» PROBLEM REQUIREMENTS
From the entries below, retype only the lines from the one with "The height and width of the screenshot is (218, 368)." through the one with "Expand the FIÚRUHÁK", exactly as written.

####################

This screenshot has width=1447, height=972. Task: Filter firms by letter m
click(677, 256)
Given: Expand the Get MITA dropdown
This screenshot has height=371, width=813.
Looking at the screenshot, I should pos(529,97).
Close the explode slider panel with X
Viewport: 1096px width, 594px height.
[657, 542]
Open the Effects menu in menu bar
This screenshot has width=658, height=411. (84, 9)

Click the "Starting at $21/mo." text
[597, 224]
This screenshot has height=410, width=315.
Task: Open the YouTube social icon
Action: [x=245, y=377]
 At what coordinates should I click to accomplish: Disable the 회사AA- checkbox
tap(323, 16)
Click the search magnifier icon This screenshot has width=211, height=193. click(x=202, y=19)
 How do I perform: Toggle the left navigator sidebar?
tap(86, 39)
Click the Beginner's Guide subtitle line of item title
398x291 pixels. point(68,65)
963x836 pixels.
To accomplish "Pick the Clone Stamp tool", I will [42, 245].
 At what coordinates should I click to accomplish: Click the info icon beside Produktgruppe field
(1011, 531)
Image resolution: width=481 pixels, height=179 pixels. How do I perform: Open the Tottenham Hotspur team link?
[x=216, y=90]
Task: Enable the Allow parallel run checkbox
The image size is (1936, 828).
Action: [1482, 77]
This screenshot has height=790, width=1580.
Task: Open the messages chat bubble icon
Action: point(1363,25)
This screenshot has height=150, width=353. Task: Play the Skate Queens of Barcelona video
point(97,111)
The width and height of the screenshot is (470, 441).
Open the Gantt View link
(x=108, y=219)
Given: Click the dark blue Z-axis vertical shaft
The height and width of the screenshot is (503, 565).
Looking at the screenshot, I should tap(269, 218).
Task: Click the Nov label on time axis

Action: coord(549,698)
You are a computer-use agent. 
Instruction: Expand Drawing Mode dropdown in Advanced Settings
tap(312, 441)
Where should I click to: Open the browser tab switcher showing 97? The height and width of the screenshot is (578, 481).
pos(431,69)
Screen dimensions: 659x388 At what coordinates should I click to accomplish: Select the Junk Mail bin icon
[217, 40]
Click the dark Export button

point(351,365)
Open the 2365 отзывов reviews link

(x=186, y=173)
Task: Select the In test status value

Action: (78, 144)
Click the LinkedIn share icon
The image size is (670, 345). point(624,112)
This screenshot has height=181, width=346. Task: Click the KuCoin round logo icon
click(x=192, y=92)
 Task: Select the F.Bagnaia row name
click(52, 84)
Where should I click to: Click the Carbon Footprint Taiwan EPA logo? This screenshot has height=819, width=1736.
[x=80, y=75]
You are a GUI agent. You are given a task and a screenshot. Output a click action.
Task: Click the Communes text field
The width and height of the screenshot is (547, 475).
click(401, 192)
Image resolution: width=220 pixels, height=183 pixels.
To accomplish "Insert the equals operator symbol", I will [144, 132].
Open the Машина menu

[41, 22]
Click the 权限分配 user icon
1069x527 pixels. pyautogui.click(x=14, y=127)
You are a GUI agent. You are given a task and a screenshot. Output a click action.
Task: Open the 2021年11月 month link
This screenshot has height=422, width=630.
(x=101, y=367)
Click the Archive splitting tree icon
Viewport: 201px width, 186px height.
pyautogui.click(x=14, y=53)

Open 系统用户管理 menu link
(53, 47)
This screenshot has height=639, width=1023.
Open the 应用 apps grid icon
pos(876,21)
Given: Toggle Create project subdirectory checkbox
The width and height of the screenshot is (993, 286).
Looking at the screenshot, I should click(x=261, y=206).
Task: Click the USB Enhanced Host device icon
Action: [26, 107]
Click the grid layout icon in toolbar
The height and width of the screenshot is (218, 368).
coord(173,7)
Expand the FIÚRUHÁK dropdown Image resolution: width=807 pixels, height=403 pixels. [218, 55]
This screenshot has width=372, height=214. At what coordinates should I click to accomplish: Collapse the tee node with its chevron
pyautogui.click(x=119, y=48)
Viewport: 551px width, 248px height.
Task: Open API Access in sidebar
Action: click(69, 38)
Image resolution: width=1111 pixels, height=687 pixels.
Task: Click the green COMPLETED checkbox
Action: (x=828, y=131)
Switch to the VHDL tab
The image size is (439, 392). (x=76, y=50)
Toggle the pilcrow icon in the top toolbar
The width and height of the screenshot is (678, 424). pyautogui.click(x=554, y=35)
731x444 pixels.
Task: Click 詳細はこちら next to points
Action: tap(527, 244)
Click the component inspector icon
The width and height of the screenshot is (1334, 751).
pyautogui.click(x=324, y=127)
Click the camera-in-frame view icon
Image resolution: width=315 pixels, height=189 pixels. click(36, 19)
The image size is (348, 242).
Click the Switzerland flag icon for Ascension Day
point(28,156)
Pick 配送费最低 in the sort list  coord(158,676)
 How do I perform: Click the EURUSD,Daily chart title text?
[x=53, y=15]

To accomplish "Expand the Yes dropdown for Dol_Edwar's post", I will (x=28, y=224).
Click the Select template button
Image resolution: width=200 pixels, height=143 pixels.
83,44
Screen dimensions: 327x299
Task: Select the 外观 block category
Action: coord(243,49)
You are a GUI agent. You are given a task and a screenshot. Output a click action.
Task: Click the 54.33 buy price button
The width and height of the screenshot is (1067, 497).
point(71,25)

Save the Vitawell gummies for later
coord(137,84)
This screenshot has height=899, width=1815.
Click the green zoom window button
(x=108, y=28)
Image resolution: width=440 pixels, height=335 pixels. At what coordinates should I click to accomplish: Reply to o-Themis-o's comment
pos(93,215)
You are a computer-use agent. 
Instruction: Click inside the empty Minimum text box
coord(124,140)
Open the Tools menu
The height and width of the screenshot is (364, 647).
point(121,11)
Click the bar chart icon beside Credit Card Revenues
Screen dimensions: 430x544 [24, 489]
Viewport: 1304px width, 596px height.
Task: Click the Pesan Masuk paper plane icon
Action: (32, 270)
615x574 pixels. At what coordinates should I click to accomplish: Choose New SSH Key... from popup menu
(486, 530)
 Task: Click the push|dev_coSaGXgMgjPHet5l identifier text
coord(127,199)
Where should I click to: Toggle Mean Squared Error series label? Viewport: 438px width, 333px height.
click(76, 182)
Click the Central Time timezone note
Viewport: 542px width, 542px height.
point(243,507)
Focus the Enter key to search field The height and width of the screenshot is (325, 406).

####################

» THE ANSWER
The height and width of the screenshot is (218, 368).
coord(173,7)
Expand the FIÚRUHÁK dropdown Image resolution: width=807 pixels, height=403 pixels. [218, 55]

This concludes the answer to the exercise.